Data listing
——

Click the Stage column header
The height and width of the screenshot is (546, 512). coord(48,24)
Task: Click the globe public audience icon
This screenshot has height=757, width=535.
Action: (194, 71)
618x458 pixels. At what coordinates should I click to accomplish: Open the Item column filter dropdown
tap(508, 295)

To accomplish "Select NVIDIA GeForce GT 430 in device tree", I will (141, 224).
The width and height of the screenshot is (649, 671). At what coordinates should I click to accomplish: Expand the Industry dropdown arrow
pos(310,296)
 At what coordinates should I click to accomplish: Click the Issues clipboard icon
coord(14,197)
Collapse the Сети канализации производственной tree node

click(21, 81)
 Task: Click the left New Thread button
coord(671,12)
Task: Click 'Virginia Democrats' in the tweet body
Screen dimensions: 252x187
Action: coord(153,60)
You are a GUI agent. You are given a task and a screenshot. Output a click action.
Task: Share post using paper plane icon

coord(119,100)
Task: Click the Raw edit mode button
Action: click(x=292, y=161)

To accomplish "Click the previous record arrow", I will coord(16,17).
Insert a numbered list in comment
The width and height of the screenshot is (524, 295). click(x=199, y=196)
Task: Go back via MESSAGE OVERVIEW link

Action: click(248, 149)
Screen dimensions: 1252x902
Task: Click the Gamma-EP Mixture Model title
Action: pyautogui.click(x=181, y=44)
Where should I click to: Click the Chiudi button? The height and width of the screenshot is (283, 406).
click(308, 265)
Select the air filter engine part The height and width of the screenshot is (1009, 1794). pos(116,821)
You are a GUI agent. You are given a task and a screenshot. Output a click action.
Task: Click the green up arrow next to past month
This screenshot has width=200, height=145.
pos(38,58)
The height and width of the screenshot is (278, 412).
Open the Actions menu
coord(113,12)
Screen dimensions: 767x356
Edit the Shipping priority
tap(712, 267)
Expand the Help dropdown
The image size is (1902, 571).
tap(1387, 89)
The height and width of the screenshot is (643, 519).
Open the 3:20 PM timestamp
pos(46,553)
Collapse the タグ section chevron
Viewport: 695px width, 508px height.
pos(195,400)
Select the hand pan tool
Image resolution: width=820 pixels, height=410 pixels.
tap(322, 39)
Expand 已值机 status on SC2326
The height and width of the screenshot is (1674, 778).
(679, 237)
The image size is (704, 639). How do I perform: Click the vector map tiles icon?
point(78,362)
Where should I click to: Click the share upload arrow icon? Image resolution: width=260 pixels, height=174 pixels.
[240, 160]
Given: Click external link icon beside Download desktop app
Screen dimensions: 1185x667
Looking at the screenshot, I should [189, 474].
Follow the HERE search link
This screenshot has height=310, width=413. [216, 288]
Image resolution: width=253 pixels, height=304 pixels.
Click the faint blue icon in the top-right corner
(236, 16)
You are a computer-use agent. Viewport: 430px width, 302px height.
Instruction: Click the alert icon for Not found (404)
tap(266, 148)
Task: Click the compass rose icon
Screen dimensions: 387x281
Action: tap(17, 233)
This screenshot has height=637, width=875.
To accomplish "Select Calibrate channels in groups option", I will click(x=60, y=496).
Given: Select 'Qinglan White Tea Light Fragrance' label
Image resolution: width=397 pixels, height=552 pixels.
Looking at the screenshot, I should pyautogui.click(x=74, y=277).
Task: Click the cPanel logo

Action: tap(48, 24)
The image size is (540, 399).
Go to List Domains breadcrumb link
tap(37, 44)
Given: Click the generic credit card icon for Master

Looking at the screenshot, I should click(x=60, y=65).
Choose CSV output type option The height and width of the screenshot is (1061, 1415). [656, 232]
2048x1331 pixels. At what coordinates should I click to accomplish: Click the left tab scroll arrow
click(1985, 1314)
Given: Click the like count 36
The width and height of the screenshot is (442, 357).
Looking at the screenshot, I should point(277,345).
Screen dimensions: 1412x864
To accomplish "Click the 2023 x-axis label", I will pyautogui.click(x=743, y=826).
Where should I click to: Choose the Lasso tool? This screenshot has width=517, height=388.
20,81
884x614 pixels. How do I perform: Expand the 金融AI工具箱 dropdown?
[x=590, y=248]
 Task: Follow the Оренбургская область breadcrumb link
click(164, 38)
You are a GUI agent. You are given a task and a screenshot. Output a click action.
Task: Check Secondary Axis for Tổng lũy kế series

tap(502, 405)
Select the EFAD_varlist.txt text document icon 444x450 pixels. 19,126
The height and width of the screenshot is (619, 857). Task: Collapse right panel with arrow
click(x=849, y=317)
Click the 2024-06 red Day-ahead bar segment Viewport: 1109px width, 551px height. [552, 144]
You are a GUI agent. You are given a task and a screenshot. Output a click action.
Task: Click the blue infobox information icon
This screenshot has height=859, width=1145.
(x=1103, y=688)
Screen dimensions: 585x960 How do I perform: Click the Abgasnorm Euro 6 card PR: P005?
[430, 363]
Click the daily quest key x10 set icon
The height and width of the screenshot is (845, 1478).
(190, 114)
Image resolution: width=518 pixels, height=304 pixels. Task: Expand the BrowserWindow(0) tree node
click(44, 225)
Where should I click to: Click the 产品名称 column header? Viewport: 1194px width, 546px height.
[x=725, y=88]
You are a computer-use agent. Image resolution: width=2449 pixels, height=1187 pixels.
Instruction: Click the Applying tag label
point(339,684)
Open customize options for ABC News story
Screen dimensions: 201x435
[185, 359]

——

:: TASK PROMPT ::
Pick out each line in the items above that contains the word "dimensions" and copy those lines.

:: SOLUTION TO THE EXERCISE ::
Screen dimensions: 252x187
Screen dimensions: 1252x902
Screen dimensions: 767x356
Screen dimensions: 1185x667
Screen dimensions: 387x281
Screen dimensions: 1412x864
Screen dimensions: 585x960 How do I perform: Click the Abgasnorm Euro 6 card PR: P005?
Screen dimensions: 201x435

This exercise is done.